Synopsis
Akaba and Kurei: it all starts with a letter
Ippei Akaba (Takaya Kamikawa), 45. Profession: writer. Having said that, he has never published a book under his own name, only one called ‘The Vampire Who Loved’, a light novel aimed at young women who would not be attracted by a male author, and so which was published under his mother’s maiden name, with a photograph of her as a young woman on the cover. Now he is middle-aged and dull, living in the house of his brother, who has been posted to the United States, and eking out a living writing erotic serials for a magazine called ‘Men’s Golden Street’. One day he receives a letter from Daigo Kurei (Shinji Takeda), who is on death row in the Tokyo Detention House. A self-styled photographer, he has been convicted of the murder of four women who answered his advertisement for models. Known as the ‘serial photo killer’, he says he wants Akabane to write a tell-all book about his exploits. But why?

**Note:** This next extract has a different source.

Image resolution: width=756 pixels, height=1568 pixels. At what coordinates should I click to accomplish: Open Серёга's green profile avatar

An erotic serial novel to serve the fantasies of a murderer?
‘Don’t you want to be big?’ says his niece Ai (Rina Koike), urging him on, and he goes to see Kurei’s lawyer, Reiko Maeda (Keiko Takahashi). She receives him coldly, saying only that he must wait until Kurei is executed before he publishes anything. Her assistant, Emi Toritani (Aya Hirayama) takes him to meet Kurei, who turns out to be a bright and cheerful young man, nothing like one would expect of a murderer under sentence of death. He says he will tell all if Akabane writes it as an erotic novel based on what he can learn from three women, fans who are obsessed with love for him. Akabane is not sure if he wants to do this, but Kurei tells him ‘if you write my confessions you might become a first-rank novelist’. His ambition kindled, Akabane begins to write his erotic novel.

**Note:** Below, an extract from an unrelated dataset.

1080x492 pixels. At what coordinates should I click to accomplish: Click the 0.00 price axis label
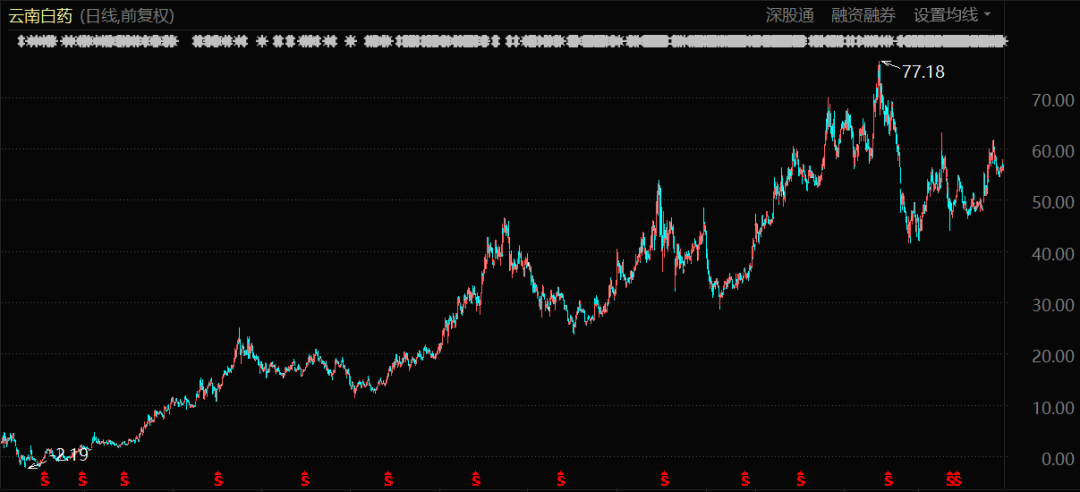[x=1056, y=459]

New murders unravel a 12 year-old mystery.
As he interviews the women who are in love with Kurei, Akaba also starts to look into his past. But when he goes to interview the third fan, he finds a headless corpse with red roses scattered round it. This is exactly what happened with Kurei’s murders 12 years ago, and the story spreads that ‘Daigo Kurei is back’. It is impossible that Kurei, in prison, committed this murder. Does this mean it was the act of someone else? Since Akaba has discovered the body, Detective Machida (Masato Ibu) of the Homicide Squad suspects he might be the new killer. To clear himself, Akaba joins with Chinatsu Hasegawa (Nana Katase), the younger sister of one of Kurei’s victims, and begins to investigate the events of 12 years before. Is Kurei really a murderer? And is it true that Akaba really has nothing to do with this new case?